Step 1: Choose a Song
The very first thing you and your bandmates should do is pick a song (or a bunch of songs) to record. Pro tip: Don’t go for just any tune, go with songs that best represent your genre and style.
However, don’t go overboard and expect to record dozens of songs. Be realistic and limit yourself to a reasonable amount of songs.
It’s also important to make sure you know them by heart, because this recording will accurately represent how well you play these songs live!
Step 2: Choose a Location
The second thing you need to do is figure out where to record your band. It’s simple to just turn up to your usual rehearsal place and call it a day.
However, if that location is stacked, you need to find somewhere with more options to separate the musicians. It also has to have enough space for all your gear.
So consider what places you have access to and what locations you might be able to rent!
Step 3: Get the Right Equipment
It goes without saying that your band will require their standard setup of instruments and amplifiers, but you’ll also require some additional recording equipment.
Some equipment you’ll need are:
Dynamic microphones have a pretty basic construction, which makes them incredibly durable. They can handle extremely loud sound signals and also perform well in terms of background noise rejection.
On the other hand, they have a low sensitivity, which means they have a lower output level and, in most cases, don’t have a complete frequency response. These will be used as amplifiers for the guitar and bass.
Condenser microphones, on the other hand, are more complex, which means they are more fragile. They can pick up a wider frequency response, sound more natural, and have greater sensitivity or higher output levels. You’ll typically use these for ambient room miking and vocals.
For both of these mics, you’ll need stands for ambient noise, XLR cables, and spares in case anything goes wrong.
When you’re recording music, one of the most critical things you’ll need is an audio interface. Its main job is to get sound into and out of your computer or other devices.
Because your computer’s built-in microphones, speakers, and headphone jacks aren’t meant for high-quality audio, having an audio interface is a necessity. It gives you greater flexibility, much more control, and awesome sound quality.

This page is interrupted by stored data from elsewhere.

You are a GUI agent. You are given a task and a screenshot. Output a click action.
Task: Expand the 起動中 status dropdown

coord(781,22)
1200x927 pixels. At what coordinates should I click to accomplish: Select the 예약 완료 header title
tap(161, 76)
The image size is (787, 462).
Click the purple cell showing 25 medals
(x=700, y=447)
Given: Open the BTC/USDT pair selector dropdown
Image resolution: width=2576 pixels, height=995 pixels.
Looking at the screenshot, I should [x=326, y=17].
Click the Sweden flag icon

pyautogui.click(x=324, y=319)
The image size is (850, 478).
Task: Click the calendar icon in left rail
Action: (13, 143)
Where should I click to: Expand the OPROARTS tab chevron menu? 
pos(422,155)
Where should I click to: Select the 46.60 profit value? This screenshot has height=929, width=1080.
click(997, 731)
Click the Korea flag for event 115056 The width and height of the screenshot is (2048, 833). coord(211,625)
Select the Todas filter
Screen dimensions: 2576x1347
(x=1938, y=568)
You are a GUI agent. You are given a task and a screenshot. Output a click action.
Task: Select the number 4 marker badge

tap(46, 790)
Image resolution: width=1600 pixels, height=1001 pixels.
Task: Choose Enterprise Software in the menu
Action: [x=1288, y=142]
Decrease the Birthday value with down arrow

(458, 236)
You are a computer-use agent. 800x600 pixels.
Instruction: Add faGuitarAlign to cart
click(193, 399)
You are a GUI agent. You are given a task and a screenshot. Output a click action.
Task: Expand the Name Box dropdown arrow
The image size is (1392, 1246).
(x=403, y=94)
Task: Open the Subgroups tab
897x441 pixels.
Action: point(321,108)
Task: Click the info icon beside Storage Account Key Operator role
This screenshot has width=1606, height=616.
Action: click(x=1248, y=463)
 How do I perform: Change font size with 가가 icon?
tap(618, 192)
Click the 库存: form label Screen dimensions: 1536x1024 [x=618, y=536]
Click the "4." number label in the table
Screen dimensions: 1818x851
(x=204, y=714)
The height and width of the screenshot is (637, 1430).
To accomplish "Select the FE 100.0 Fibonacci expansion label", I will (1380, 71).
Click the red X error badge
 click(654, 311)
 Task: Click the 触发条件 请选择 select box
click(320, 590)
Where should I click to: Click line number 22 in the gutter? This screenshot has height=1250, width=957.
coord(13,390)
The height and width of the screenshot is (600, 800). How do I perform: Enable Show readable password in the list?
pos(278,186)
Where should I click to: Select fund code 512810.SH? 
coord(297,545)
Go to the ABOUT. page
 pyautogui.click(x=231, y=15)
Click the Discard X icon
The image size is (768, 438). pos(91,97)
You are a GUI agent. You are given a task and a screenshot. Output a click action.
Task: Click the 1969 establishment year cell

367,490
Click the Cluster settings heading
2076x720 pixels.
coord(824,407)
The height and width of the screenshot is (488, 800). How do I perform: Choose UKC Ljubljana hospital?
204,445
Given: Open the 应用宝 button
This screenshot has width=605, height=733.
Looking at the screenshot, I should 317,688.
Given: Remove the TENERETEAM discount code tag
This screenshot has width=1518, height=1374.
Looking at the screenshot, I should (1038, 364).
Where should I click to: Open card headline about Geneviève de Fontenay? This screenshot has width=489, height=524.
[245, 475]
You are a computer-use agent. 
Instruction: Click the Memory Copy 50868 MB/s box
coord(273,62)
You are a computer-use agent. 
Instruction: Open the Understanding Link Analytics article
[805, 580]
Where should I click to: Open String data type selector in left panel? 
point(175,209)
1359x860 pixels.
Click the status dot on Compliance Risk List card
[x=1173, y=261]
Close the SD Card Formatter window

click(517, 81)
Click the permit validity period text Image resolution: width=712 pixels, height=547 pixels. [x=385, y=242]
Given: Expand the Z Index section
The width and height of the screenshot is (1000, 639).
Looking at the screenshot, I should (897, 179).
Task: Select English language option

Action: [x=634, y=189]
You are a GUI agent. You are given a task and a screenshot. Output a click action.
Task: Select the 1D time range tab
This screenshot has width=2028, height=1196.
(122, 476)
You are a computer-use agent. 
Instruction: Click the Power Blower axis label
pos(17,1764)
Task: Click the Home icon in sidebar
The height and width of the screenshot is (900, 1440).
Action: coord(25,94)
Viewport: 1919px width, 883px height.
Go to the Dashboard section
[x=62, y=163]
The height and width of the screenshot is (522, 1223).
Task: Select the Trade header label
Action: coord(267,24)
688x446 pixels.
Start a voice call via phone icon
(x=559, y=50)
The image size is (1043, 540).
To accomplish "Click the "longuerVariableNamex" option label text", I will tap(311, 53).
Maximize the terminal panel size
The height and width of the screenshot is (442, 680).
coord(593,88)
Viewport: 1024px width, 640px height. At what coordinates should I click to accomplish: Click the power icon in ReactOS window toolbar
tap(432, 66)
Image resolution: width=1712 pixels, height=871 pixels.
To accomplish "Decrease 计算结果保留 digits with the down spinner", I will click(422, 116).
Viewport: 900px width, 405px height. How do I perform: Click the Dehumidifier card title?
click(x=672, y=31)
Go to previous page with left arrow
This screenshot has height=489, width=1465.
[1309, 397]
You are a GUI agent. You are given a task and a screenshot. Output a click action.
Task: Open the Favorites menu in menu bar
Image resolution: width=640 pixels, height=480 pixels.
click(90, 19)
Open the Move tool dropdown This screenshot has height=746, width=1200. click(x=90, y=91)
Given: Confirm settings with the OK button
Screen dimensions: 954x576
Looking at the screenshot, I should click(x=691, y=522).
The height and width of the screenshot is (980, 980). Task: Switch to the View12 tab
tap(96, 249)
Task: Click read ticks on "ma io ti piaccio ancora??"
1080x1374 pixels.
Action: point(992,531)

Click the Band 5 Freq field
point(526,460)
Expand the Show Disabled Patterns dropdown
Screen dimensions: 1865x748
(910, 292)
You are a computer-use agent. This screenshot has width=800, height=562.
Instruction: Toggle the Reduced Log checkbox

MIDI keyboards are used to play many software instruments on your computer. The MIDI does this by sending a message on which notes to play to the instrument software inside your computer.
On top of these, you’ll also need a laptop with specs capable of efficiently running digital audio software.
Step 4: Set Up Your Band
Now that you know everything there is to know about prepping, it’s time to know how to set up for a live recording session.
During recording, instruments are all recorded simultaneously through a variety of microphones, which can cause spills, a common issue that happens to every musician. You can minimize spills by making sure any mics you use are separated from each other by at least five times the distance as from the source they’re recording.
This is where overdubbing steps in as the knight in shining armor!
Step 5: Record Drums
Start by placing your mics six feet above the ground and aiming them down towards your drum kit. The closer the mic is to the batter head, the more power you’ll hear from the kick drum sound. Place the dynamic mic a few inches above the edge of the snare drum. The more you move it away, the more ambiance you’ll receive.
Step 6: Record Guitar
When you’re recording guitar, your mic should be facing the speaker cone and almost touching the grille cloth. This can produce a pretty good sound. You can even keep modifying the positioning while paying attention to how it affects the sound. For example, positioning in the center sounds sharper, and to the edge sounds darker.
Step 7: Record Acoustics
Condenser microphones are used to capture acoustic instruments because they are sensitive and take up rich tones. However, they can create mic leaking during a live performance.
You can still tape live with the band if you’re an acoustic guitarist by miking an acoustic combo amp or using its direct input.
Step 8: Record Vocals
When it comes to vocals, it’s best to overdub them to prevent mic leaks and produce a clearer sound. It’s important to choose a recording place with no natural reverb. The placement of the microphone is significant; singing upwards will open the vocalist’s throat and allow them to sing higher notes.
It may take some time for the vocalist to feel relaxed, which is why it’s critical to warm up and do as many takes as possible.
Step 9: Overdub
The best technique to ensure a successful performance and reduce the pressure on the guitarist during a jamming session is to record a solo or a lead part separately. This is mostly done to enhance certain parts of a song.
Remember, there’s a fine line between retaining the sound and enhancing it.
Let’s Wrap it Up
Recording a band isn’t as hard as it used to be, you can even do it anywhere! All you need is the proper equipment, good preparation, and a lot of patience.
We’ve created the ultimate guide to tell you everything you need to know about how to record a band in nine simple steps!